Extracted data:
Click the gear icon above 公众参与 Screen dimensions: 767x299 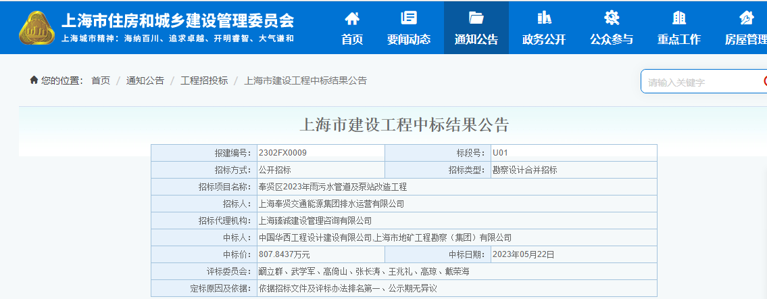(x=612, y=18)
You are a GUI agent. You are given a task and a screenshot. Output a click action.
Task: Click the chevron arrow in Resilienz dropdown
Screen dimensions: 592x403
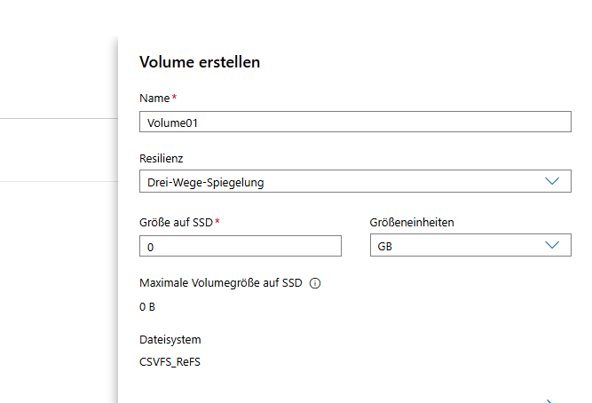pos(552,181)
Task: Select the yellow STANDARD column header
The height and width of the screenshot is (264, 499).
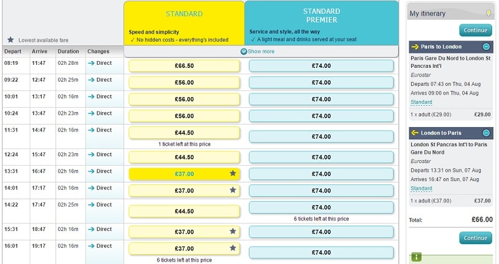Action: (184, 23)
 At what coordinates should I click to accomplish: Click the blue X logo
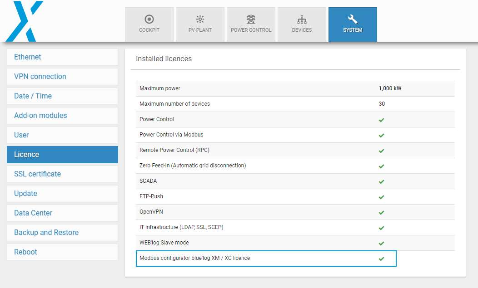[x=24, y=21]
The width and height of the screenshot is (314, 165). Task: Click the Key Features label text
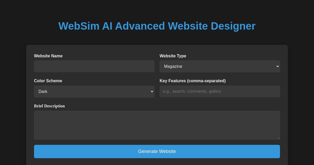193,81
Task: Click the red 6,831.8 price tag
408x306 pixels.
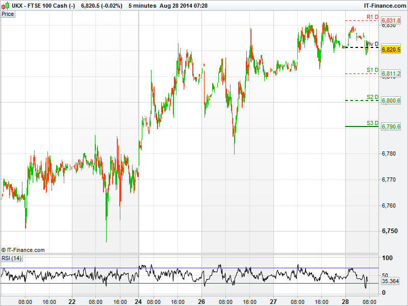Action: pos(391,20)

Work to be completed: Return exactly the line containing "Screen dimensions: 592x403" and every line after it, up to and including the final line of the entries above. Pictures stay out.

Result:
Screen dimensions: 592x403
pos(552,181)
Task: Select the yellow STANDARD column header
The height and width of the screenshot is (264, 499).
Action: (184, 23)
 At what coordinates should I click to accomplish: Click the blue X logo
[x=24, y=21]
The width and height of the screenshot is (314, 165). Task: Click the Key Features label text
193,81
Task: Click the red 6,831.8 price tag
408x306 pixels.
Action: pos(391,20)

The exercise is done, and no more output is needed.